Arizona State Prison Complex – Florence
- Location: Florence, Arizona; 33°01′37″N 111°22′12″W﻿ / ﻿33.027°N 111.370°W;
- Status: Closed
- Security class: mixed
- Capacity: Closed except for units transferred under other ASPC complexes (Gov Doug Ducey ordered shut down due to massive costs to operate in 2020)
- Opened: 1908
- Closed: 2022
- Managed by: Arizona Department of Corrections

= Arizona State Prison Complex – Florence =

Prison facility operated by the Arizona Department of Corrections

Arizona State Prison Complex – Florence also known as Florence State Prison (FSP) is a facility operated by the Arizona Department of Corrections (ADC).

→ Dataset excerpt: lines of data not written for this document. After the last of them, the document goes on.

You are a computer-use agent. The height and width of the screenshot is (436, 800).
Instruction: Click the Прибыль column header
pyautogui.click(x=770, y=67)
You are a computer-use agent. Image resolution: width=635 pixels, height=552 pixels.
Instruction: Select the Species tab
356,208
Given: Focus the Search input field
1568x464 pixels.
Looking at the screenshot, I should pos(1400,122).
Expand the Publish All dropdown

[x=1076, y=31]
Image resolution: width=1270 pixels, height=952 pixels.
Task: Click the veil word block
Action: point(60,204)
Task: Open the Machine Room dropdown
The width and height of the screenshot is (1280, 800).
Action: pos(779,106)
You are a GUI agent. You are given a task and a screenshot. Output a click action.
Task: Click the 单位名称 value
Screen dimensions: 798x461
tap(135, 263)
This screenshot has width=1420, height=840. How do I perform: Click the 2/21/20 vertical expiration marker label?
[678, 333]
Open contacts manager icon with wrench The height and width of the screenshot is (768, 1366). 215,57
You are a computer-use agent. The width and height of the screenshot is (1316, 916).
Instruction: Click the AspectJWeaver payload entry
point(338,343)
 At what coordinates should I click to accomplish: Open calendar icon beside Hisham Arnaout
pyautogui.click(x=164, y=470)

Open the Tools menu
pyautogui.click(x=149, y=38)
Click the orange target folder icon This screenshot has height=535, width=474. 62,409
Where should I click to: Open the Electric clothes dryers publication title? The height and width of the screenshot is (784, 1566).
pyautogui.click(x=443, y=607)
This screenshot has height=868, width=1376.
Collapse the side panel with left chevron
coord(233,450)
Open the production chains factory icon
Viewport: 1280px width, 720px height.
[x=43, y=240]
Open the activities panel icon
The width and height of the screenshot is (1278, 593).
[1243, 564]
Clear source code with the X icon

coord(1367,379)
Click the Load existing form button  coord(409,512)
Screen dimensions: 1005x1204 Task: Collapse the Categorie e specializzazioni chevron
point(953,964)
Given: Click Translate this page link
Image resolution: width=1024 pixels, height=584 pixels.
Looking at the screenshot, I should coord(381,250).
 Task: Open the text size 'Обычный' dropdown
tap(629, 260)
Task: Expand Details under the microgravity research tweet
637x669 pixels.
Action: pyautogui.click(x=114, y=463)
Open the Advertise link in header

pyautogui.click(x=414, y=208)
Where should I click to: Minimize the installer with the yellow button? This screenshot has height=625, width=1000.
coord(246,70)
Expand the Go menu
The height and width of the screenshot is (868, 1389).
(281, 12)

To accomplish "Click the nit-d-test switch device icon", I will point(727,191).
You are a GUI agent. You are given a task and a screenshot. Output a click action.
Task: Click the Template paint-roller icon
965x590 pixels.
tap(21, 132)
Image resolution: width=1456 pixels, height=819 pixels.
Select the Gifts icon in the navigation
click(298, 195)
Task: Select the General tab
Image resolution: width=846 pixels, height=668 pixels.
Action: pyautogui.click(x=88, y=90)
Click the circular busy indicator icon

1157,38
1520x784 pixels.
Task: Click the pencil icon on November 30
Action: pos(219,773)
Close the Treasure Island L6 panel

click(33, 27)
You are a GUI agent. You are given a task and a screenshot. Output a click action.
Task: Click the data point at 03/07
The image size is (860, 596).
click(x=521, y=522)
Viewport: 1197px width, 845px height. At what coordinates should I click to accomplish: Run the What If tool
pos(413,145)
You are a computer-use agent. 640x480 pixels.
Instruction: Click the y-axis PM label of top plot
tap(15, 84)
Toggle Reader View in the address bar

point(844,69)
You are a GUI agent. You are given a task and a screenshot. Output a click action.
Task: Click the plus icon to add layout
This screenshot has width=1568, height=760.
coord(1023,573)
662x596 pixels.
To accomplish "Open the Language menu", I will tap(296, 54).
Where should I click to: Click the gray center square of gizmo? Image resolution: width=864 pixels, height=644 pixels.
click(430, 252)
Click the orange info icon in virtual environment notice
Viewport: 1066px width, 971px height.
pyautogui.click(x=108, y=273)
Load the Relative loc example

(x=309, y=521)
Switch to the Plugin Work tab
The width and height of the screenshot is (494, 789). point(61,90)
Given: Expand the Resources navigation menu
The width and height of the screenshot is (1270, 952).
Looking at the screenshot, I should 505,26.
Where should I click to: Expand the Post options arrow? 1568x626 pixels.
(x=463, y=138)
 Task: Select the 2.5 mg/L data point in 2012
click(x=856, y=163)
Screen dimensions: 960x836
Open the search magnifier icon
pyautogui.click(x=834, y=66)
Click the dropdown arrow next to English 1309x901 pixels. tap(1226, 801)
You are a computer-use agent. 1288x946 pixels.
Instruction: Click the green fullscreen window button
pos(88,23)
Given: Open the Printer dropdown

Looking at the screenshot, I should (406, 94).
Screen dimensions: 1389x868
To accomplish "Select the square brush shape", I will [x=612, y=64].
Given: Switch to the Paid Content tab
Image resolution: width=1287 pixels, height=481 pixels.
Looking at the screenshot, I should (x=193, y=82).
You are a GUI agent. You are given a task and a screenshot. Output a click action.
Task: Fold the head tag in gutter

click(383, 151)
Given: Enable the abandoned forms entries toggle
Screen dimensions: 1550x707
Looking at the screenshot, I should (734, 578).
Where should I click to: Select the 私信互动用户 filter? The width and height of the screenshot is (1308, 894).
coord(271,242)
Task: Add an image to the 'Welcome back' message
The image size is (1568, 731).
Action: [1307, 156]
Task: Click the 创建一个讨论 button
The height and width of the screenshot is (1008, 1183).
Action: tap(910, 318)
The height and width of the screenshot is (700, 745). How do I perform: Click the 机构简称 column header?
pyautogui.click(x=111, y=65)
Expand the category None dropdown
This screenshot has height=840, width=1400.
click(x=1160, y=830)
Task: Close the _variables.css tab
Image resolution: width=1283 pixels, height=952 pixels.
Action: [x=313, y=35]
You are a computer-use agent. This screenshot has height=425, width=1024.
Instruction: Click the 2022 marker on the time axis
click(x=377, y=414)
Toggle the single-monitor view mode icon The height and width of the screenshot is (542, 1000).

The facility stopped housing inmates long-term, and currently only houses death row inmates in their final days before the execution at the facility. The main FSP prison was located in Florence, Arizona. The Florence complex used to include a unit in Picacho in unincorporated Pinal County however, the Picacho Unit was closed and razed in early 2013. The Globe Unit in Globe is now part of ASPC-Phoenix.

The Central Unit of ASPC–Florence housed Arizona's one of two male death row cell blocks (the other at Eyman where they were both consolidated when ASPC-Florence closed down) and the State of Arizona execution chamber. FSP is the judicial site in Arizona for state executions since 1910. The death house known on the Unit as Housing Unit 9 is located beside Housing Unit 8. Lethal injection and the gas chamber are the sole methods of execution.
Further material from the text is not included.